§ **INSTRUCCIONES**
**A.** Según el texto sobre el entrenamiento en Reus, ¿cuál será la primera carrera de la temporada y cuándo se celebrará?
**B.** Transcribe literalmente el fragmento del texto sobre el entrenamiento en Reus que comienza con "Ayer fue el" y continúa hasta "puedes a caminar.".

§ **TEXTO**
^^^^^^^^

Ayer fue el día del eclipse… y cualquier cosa parecía «eclipsada» por el fenómeno en cuestión…
A mí personalmente es un tema que no me llamaba la atención, pero sí es verdad que cualquier plan running se veía un poco trastocado por ese motivo.
Esta mañana la temperatura era un poco más agradable, un poco solo, pero suficiente como para animarme a trotar por la calle o de intentar un entreno por ahí (no en la pista).
Aunque la idea inicial al final no se ha correspondido con lo hecho, y ¿cuál era esa idea? pues una especie de CACO o series en la boca de la Mina, subir caminando, bajar corriendo… aunque he iniciado tramo en Avinguda Onze de Setembre.
Sin salir de Reus.
Al final no ha salido el mejor de mis entrenos, pero sí me ha servido para poder activarme tras el descanso de ayer.
Típico entreno de verano en el que corres lo que puedes y cuando no puedes a caminar.
Lo mejor de todo son las sensaciones, en un mes la primera carrera de la temporada, que será un 5K y en noviembre el 10k de la Cursa Bombers, para la primera ya estoy ok, para la segunda me falta un poco todavía, pero todo bien.

^^^^^^^^

§ **DATOS PROPORCIONADOS**

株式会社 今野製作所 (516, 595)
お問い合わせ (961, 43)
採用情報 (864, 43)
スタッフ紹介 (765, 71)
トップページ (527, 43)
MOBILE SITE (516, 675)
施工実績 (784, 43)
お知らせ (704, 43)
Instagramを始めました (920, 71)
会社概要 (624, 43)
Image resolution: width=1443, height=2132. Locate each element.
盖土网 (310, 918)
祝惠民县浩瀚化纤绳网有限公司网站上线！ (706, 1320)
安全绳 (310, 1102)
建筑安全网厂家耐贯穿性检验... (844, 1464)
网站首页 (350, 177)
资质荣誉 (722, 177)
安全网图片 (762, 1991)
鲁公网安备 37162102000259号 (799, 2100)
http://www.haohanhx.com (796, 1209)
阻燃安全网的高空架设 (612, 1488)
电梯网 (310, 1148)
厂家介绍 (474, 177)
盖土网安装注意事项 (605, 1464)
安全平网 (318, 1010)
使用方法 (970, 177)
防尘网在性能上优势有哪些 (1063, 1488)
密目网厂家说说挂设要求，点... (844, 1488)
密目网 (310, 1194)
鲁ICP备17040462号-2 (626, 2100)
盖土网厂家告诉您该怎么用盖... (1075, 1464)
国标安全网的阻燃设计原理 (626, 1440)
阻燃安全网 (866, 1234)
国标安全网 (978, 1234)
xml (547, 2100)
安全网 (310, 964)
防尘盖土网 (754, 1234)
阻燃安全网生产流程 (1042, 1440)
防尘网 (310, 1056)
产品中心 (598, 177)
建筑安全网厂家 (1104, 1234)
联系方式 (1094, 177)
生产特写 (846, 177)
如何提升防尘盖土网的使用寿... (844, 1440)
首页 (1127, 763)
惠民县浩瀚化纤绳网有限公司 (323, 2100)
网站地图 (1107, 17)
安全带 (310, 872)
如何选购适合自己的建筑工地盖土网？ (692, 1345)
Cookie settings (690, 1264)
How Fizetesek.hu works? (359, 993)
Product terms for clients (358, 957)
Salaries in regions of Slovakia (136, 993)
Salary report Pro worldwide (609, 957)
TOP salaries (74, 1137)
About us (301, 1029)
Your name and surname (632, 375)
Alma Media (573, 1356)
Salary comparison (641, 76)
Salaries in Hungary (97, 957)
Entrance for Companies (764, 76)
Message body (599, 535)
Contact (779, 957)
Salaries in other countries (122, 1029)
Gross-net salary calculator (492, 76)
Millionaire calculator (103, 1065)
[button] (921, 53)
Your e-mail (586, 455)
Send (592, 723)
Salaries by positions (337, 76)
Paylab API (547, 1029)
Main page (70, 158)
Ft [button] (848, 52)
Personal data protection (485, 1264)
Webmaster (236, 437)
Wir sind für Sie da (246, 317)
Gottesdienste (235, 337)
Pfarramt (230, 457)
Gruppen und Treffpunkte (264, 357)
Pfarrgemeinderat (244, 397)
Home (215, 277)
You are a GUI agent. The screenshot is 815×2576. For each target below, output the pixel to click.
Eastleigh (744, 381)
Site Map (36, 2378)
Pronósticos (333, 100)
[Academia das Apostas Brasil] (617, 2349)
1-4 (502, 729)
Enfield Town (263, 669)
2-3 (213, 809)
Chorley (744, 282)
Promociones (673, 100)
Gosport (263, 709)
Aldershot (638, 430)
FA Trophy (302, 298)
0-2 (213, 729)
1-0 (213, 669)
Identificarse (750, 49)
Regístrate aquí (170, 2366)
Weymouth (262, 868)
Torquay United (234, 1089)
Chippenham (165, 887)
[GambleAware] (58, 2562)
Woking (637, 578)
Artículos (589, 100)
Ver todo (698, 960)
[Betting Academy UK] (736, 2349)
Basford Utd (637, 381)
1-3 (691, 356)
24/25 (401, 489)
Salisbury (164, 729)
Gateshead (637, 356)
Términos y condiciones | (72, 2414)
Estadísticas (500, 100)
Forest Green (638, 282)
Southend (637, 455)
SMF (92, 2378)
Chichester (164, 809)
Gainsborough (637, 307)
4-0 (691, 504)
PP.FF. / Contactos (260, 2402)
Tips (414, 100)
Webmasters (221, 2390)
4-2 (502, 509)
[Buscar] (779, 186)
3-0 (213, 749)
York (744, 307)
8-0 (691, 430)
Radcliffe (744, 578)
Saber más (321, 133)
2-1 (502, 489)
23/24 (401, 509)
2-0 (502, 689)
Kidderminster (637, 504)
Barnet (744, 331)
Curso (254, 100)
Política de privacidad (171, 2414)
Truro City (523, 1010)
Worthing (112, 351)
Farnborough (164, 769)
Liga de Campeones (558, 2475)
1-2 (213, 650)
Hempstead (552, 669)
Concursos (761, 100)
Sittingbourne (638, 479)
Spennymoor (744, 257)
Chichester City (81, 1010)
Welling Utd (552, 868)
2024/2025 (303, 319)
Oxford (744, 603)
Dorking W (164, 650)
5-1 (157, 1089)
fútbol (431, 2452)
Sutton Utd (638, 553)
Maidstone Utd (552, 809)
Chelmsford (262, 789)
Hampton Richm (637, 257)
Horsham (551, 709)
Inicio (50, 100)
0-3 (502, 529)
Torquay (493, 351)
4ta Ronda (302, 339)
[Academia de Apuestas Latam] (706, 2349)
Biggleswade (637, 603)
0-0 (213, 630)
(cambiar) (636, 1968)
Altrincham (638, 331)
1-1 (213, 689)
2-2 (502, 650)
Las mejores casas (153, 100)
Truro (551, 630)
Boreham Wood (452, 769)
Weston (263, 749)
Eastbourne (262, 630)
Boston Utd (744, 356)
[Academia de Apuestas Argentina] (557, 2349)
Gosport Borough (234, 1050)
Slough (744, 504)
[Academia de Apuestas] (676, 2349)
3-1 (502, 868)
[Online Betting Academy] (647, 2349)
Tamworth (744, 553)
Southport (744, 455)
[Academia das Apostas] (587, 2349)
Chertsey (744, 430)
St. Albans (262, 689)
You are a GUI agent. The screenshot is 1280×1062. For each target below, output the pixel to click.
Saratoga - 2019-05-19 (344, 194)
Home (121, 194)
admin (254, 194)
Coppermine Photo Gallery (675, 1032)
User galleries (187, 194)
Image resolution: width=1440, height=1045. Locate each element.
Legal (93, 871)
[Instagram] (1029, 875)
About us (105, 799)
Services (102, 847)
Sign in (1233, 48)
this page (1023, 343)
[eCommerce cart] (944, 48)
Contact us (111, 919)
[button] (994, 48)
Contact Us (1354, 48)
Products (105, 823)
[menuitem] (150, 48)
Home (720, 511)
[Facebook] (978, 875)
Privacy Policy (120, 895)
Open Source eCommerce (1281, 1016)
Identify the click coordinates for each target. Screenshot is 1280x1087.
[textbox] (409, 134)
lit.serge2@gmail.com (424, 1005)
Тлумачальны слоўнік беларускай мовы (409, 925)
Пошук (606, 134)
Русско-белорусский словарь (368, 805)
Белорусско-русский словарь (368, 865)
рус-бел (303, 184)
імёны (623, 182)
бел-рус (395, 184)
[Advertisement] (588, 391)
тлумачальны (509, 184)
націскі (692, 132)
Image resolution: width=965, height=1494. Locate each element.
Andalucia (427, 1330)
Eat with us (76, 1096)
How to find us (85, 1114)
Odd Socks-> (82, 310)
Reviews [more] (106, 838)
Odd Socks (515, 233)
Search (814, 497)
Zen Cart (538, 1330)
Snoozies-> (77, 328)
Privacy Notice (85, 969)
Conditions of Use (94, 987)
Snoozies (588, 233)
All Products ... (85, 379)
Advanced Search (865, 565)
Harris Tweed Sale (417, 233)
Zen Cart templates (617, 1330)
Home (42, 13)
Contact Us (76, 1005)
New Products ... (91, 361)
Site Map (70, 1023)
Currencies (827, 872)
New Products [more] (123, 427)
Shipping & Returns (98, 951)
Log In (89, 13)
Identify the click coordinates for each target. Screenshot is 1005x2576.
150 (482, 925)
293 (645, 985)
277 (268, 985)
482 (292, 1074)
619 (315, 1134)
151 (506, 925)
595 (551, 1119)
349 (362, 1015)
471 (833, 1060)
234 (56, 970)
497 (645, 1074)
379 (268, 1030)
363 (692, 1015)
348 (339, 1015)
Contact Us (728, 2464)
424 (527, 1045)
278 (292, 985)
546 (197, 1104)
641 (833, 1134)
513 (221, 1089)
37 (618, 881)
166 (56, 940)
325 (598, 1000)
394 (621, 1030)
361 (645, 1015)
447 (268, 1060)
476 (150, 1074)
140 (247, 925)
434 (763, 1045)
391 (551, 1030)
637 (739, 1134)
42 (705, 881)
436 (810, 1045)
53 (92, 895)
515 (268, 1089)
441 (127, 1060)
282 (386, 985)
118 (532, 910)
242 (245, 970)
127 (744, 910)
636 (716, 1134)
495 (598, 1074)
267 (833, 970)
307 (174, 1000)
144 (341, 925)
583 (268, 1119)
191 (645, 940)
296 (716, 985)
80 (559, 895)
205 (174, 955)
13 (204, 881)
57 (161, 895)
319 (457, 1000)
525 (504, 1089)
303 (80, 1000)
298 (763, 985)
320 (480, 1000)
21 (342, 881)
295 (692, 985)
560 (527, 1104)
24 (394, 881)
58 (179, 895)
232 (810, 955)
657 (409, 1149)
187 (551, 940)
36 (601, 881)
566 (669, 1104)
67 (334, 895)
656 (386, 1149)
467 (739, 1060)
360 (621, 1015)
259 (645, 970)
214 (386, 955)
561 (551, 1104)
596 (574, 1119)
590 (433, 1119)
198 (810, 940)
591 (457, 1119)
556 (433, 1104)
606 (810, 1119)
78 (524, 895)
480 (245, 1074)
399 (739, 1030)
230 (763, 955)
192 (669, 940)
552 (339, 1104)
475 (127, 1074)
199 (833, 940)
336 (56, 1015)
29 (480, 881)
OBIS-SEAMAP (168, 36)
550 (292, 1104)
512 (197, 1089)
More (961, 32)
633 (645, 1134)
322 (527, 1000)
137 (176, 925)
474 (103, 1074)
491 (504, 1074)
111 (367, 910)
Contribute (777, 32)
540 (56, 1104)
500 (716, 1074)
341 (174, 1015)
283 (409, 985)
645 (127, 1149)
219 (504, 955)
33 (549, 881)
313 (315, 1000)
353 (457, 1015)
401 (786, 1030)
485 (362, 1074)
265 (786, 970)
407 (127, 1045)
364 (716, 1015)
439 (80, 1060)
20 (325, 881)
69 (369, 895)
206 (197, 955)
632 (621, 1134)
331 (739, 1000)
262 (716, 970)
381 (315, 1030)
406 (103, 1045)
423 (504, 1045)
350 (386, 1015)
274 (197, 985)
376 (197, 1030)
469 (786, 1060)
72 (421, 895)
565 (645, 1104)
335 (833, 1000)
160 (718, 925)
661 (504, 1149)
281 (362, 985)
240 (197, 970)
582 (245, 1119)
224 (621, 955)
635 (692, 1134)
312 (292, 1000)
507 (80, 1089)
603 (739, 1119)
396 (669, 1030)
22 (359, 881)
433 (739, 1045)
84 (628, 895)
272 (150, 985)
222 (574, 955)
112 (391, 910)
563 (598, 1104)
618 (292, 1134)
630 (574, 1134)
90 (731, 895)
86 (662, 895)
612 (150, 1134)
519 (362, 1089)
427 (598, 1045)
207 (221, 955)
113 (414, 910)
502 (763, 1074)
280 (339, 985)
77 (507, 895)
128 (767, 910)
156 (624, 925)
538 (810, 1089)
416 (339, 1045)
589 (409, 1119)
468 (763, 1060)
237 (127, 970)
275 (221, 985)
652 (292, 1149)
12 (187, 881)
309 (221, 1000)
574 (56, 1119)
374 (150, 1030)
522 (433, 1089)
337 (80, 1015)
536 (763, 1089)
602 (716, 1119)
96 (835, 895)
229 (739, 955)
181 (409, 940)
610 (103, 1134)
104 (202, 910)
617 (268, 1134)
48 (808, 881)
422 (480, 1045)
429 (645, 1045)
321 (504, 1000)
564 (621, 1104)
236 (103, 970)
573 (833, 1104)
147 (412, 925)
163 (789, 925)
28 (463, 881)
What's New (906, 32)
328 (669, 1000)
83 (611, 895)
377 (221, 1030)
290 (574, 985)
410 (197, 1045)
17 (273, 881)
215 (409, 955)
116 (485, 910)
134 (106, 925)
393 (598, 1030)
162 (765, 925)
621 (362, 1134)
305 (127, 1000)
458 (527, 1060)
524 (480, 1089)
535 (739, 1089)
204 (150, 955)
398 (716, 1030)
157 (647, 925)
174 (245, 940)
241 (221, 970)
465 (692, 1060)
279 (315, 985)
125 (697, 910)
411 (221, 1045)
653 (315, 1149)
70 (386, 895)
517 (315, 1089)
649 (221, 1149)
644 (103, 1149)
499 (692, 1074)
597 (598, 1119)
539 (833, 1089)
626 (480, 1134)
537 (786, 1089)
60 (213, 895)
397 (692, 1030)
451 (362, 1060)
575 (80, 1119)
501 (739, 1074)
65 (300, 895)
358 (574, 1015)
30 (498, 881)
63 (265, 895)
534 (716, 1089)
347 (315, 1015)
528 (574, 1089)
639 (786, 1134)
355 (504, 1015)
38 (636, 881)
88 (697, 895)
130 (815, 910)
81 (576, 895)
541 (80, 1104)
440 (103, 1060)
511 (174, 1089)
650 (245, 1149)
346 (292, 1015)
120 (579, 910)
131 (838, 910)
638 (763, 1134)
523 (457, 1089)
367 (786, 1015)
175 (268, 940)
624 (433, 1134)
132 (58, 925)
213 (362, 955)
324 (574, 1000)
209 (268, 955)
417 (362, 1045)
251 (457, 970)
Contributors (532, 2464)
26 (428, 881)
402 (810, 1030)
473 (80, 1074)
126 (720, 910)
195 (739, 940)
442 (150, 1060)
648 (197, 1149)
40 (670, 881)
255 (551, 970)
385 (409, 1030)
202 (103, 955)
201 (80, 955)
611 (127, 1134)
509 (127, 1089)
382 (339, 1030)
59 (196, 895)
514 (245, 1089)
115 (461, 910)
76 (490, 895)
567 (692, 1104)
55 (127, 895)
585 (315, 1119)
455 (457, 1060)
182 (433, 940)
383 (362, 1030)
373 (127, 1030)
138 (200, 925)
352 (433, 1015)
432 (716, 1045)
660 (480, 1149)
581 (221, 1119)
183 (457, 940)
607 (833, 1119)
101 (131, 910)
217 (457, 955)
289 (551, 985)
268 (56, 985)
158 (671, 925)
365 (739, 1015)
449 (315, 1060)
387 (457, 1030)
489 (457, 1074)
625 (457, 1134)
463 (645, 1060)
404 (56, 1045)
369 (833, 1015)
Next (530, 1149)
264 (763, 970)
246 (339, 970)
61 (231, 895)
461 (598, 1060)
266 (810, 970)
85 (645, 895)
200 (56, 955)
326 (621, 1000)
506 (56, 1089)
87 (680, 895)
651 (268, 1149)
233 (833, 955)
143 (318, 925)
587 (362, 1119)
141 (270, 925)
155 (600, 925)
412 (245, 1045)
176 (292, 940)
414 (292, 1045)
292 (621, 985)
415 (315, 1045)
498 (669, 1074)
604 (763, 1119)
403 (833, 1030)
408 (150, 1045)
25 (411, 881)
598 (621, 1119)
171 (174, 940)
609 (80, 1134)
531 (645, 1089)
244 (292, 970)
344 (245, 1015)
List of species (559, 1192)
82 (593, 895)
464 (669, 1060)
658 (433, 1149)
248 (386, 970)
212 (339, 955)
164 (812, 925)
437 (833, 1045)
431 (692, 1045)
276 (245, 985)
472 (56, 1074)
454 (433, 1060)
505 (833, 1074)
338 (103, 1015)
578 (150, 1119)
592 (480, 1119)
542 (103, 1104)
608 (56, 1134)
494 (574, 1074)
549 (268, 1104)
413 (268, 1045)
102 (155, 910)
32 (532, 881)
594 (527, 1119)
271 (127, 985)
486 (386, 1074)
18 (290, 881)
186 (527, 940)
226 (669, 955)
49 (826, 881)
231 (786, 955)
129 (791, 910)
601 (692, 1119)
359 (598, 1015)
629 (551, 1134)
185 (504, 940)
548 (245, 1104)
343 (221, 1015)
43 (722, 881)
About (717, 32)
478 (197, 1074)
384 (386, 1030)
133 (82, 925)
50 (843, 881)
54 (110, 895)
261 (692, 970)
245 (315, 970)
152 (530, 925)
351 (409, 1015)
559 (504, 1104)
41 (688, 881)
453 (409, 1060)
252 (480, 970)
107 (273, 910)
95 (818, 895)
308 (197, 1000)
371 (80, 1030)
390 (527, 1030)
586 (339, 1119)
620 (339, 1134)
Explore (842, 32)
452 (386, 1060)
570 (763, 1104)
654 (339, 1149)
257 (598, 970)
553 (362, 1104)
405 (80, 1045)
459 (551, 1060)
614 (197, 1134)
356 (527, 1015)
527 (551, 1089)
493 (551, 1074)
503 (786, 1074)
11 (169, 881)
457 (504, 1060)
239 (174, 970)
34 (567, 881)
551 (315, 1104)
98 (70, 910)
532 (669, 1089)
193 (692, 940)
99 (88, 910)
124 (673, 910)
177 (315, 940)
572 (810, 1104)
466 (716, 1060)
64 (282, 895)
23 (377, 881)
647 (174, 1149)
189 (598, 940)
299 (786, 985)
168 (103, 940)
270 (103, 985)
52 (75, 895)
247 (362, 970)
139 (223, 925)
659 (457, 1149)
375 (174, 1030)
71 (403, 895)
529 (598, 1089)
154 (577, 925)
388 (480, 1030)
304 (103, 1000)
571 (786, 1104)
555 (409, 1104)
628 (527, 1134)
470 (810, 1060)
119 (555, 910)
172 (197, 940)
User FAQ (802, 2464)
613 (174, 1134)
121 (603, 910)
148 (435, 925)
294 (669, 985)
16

^^^^^^^^

§ **RESPUESTAS**
**A.** Será un 5K, dentro de un mes.

**B.**
Ayer fue el día del eclipse… y cualquier cosa parecía «eclipsada» por el fenómeno en cuestión…
A mí personalmente es un tema que no me llamaba la atención, pero sí es verdad que cualquier plan running se veía un poco trastocado por ese motivo.
Esta mañana la temperatura era un poco más agradable, un poco solo, pero suficiente como para animarme a trotar por la calle o de intentar un entreno por ahí (no en la pista).
Aunque la idea inicial al final no se ha correspondido con lo hecho, y ¿cuál era esa idea? pues una especie de CACO o series en la boca de la Mina, subir caminando, bajar corriendo… aunque he iniciado tramo en Avinguda Onze de Setembre.
Sin salir de Reus.
Al final no ha salido el mejor de mis entrenos, pero sí me ha servido para poder activarme tras el descanso de ayer.
Típico entreno de verano en el que corres lo que puedes y cuando no puedes a caminar.